**REQUIRED WORK:** In full and without deviation, reproduce the records that follow.

Source records:
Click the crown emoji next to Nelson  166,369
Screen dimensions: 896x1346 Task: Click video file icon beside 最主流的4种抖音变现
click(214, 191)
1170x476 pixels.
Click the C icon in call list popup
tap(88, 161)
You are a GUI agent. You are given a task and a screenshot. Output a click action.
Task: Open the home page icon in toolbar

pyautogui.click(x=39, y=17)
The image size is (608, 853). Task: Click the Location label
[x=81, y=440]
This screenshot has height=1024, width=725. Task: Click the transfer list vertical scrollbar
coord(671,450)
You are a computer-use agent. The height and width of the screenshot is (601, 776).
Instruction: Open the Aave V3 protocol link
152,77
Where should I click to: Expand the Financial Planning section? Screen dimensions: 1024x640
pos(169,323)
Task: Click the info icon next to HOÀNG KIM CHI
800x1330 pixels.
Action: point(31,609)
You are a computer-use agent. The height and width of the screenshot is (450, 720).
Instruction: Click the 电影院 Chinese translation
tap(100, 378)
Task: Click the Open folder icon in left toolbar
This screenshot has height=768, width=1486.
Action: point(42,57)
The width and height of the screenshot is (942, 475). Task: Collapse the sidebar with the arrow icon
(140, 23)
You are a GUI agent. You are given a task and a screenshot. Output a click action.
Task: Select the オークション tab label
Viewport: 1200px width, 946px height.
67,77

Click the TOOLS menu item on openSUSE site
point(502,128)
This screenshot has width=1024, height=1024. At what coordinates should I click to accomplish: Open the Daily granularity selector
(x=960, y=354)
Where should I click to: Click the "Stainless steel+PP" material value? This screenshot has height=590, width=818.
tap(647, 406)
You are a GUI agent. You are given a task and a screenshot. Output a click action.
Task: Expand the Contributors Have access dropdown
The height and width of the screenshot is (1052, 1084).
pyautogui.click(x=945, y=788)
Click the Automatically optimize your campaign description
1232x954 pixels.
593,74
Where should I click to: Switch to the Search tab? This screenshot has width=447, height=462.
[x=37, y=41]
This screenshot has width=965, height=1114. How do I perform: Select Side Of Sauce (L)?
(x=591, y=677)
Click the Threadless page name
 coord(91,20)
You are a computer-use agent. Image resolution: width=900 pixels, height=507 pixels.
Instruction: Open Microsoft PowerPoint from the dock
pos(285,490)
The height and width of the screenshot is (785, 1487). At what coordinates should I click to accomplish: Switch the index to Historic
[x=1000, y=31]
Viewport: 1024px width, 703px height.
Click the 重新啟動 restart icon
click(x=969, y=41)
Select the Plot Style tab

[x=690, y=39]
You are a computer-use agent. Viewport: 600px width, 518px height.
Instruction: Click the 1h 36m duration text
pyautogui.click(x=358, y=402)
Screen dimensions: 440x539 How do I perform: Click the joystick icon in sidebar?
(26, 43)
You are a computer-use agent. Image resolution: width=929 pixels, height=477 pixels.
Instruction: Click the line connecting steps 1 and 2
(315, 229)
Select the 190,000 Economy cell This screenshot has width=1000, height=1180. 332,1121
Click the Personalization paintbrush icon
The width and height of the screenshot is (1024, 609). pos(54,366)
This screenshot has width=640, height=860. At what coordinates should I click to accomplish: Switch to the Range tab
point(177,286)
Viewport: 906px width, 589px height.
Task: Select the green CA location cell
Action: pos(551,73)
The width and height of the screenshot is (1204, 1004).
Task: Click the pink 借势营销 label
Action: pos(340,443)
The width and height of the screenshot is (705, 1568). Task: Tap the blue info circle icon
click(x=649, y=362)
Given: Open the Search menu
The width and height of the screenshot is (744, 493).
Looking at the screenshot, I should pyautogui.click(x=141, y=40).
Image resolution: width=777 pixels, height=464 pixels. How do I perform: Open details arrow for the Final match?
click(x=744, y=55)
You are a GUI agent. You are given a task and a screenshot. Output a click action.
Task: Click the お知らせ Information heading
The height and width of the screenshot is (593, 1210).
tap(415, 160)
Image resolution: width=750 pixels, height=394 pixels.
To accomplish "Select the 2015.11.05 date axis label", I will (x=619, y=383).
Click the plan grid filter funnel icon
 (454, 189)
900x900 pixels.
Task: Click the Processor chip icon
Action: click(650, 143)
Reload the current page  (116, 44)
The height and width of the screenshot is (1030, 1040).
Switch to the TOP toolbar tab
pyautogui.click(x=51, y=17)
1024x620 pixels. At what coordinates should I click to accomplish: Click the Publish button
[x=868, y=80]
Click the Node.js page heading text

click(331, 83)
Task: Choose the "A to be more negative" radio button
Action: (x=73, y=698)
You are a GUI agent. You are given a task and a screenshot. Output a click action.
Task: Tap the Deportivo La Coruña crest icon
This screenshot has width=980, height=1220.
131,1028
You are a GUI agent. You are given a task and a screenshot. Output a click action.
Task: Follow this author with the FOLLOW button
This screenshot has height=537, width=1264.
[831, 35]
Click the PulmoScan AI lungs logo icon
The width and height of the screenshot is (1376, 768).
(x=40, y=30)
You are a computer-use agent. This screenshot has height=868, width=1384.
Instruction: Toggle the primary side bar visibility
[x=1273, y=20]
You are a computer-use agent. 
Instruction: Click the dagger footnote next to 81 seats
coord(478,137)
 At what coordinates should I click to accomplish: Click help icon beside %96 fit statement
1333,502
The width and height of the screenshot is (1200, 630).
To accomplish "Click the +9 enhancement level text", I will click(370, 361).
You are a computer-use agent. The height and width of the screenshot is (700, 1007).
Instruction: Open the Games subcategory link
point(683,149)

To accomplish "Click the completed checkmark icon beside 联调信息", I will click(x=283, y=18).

**TASK RESULT:**
Click the crown emoji next to Nelson  166,369
Screen dimensions: 896x1346 Task: Click video file icon beside 最主流的4种抖音变现
click(214, 191)
1170x476 pixels.
Click the C icon in call list popup
tap(88, 161)
You are a GUI agent. You are given a task and a screenshot. Output a click action.
Task: Open the home page icon in toolbar

pyautogui.click(x=39, y=17)
The image size is (608, 853). Task: Click the Location label
[x=81, y=440]
This screenshot has height=1024, width=725. Task: Click the transfer list vertical scrollbar
coord(671,450)
You are a computer-use agent. The height and width of the screenshot is (601, 776).
Instruction: Open the Aave V3 protocol link
152,77
Where should I click to: Expand the Financial Planning section? Screen dimensions: 1024x640
pos(169,323)
Task: Click the info icon next to HOÀNG KIM CHI
800x1330 pixels.
Action: point(31,609)
You are a computer-use agent. The height and width of the screenshot is (450, 720).
Instruction: Click the 电影院 Chinese translation
tap(100, 378)
Task: Click the Open folder icon in left toolbar
This screenshot has height=768, width=1486.
Action: point(42,57)
The width and height of the screenshot is (942, 475). Task: Collapse the sidebar with the arrow icon
(140, 23)
You are a GUI agent. You are given a task and a screenshot. Output a click action.
Task: Select the オークション tab label
Viewport: 1200px width, 946px height.
67,77

Click the TOOLS menu item on openSUSE site
point(502,128)
This screenshot has width=1024, height=1024. At what coordinates should I click to accomplish: Open the Daily granularity selector
(x=960, y=354)
Where should I click to: Click the "Stainless steel+PP" material value? This screenshot has height=590, width=818.
tap(647, 406)
You are a GUI agent. You are given a task and a screenshot. Output a click action.
Task: Expand the Contributors Have access dropdown
The height and width of the screenshot is (1052, 1084).
pyautogui.click(x=945, y=788)
Click the Automatically optimize your campaign description
1232x954 pixels.
593,74
Where should I click to: Switch to the Search tab? This screenshot has width=447, height=462.
[x=37, y=41]
This screenshot has width=965, height=1114. How do I perform: Select Side Of Sauce (L)?
(x=591, y=677)
Click the Threadless page name
 coord(91,20)
You are a computer-use agent. Image resolution: width=900 pixels, height=507 pixels.
Instruction: Open Microsoft PowerPoint from the dock
pos(285,490)
The height and width of the screenshot is (785, 1487). At what coordinates should I click to accomplish: Switch the index to Historic
[x=1000, y=31]
Viewport: 1024px width, 703px height.
Click the 重新啟動 restart icon
click(x=969, y=41)
Select the Plot Style tab

[x=690, y=39]
You are a computer-use agent. Viewport: 600px width, 518px height.
Instruction: Click the 1h 36m duration text
pyautogui.click(x=358, y=402)
Screen dimensions: 440x539 How do I perform: Click the joystick icon in sidebar?
(26, 43)
You are a computer-use agent. Image resolution: width=929 pixels, height=477 pixels.
Instruction: Click the line connecting steps 1 and 2
(315, 229)
Select the 190,000 Economy cell This screenshot has width=1000, height=1180. 332,1121
Click the Personalization paintbrush icon
The width and height of the screenshot is (1024, 609). pos(54,366)
This screenshot has width=640, height=860. At what coordinates should I click to accomplish: Switch to the Range tab
point(177,286)
Viewport: 906px width, 589px height.
Task: Select the green CA location cell
Action: pos(551,73)
The width and height of the screenshot is (1204, 1004).
Task: Click the pink 借势营销 label
Action: pos(340,443)
The width and height of the screenshot is (705, 1568). Task: Tap the blue info circle icon
click(x=649, y=362)
Given: Open the Search menu
The width and height of the screenshot is (744, 493).
Looking at the screenshot, I should pyautogui.click(x=141, y=40).
Image resolution: width=777 pixels, height=464 pixels. How do I perform: Open details arrow for the Final match?
click(x=744, y=55)
You are a GUI agent. You are given a task and a screenshot. Output a click action.
Task: Click the お知らせ Information heading
The height and width of the screenshot is (593, 1210).
tap(415, 160)
Image resolution: width=750 pixels, height=394 pixels.
To accomplish "Select the 2015.11.05 date axis label", I will (x=619, y=383).
Click the plan grid filter funnel icon
 (454, 189)
900x900 pixels.
Task: Click the Processor chip icon
Action: click(650, 143)
Reload the current page  (116, 44)
The height and width of the screenshot is (1030, 1040).
Switch to the TOP toolbar tab
pyautogui.click(x=51, y=17)
1024x620 pixels. At what coordinates should I click to accomplish: Click the Publish button
[x=868, y=80]
Click the Node.js page heading text

click(331, 83)
Task: Choose the "A to be more negative" radio button
Action: (x=73, y=698)
You are a GUI agent. You are given a task and a screenshot. Output a click action.
Task: Tap the Deportivo La Coruña crest icon
This screenshot has width=980, height=1220.
131,1028
You are a GUI agent. You are given a task and a screenshot. Output a click action.
Task: Follow this author with the FOLLOW button
This screenshot has height=537, width=1264.
[831, 35]
Click the PulmoScan AI lungs logo icon
The width and height of the screenshot is (1376, 768).
(x=40, y=30)
You are a computer-use agent. This screenshot has height=868, width=1384.
Instruction: Toggle the primary side bar visibility
[x=1273, y=20]
You are a computer-use agent. 
Instruction: Click the dagger footnote next to 81 seats
coord(478,137)
 At what coordinates should I click to accomplish: Click help icon beside %96 fit statement
1333,502
The width and height of the screenshot is (1200, 630).
To accomplish "Click the +9 enhancement level text", I will click(370, 361).
You are a computer-use agent. The height and width of the screenshot is (700, 1007).
Instruction: Open the Games subcategory link
point(683,149)

To accomplish "Click the completed checkmark icon beside 联调信息", I will click(x=283, y=18).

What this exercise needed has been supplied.